They doggy-paddled across the river. Ben had never been a great swimmer and lagged behind a little. Secretly he wished he had brought his armbands or at least a lilo.

A huge party cruiser, with music blaring and young people shouting, chugged down the river. Granny had swum ahead, and Ben had lost sight of her.

Oh no!

Had she been crushed by the cruiser?

Was Granny in a watery grave at the bottom of the Thames?

“Come on, slowcoach!” shouted Granny as the party boat passed and they caught sight of each other again. Ben sighed with relief, and continued doggy-paddling across the deep dark dirty water.
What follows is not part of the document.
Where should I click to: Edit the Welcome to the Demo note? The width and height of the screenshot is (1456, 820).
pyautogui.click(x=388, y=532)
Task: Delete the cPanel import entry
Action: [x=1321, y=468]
According to the diagram in Plumbing Weekly, the sewage pipe was situated just to the left of Traitors’ Gate. (This was an entrance to the Tower only accessible from the river, where many prisoners would be taken to be locked up for the rest of their lives or beheaded. Nowadays Traitors’ Gate had been bricked up, so the pipe was the only way into the Tower from the river.)

Then, with a rush of relief, Ben found the pipe. It was partly submerged under the water. It was dark and eerie, and he could hear the echoes of lapping waves reverberating inside it.

Suddenly Ben began to have second thoughts about the whole adventure. As much as he liked plumbing, he didn’t want to have to crawl up an ancient sewage pipe.

“Come on, Ben,” said Granny, as she bobbed up and down in the water. “We haven’t come this far to give up now.”

Well, thought Ben. If a little old lady can do it, then I certainly can.

Ben took a deep breath and propelled himself into the pipe. Granny followed close behind.

It was blacker than black in there, and after he travelled a few metres he could feel something crawling across his head. He heard an eek-eek noise, and could sense something scratching his scalp.

It felt like claws.

He put his hand on his head.

He touched something big and furry. Then he realised the awful truth.

IT WAS A RAT!

A giant rat was clinging to the top of his head.

logo screamed Ben.

* I lied about that last one, but I would like to see Jedward locked up for ever in the Tower of London for crimes against music.

 

25

Haunted by Ghosts

The sound of Ben’s scream echoed through the length of the pipe. He whacked the rat off his head and it landed on top of Granny, who was crawling up the pipe just behind him.

“Poor little rat,” she said. “Be gentle with it, dear.”

“But—”

“He was here first, now come on, we have to hurry. The sleeping-tonic chocolate cake I gave the guards will be wearing off very soon.”

The pair crawled further up the pipe. It was wet and slippery, and it smelled awful. (Unfortunately for Ben and Granny, it turns out that ancient poo does still pong.)

After a while, Ben could see a shaft of grey in all the black. It was the end of the tunnel, at last!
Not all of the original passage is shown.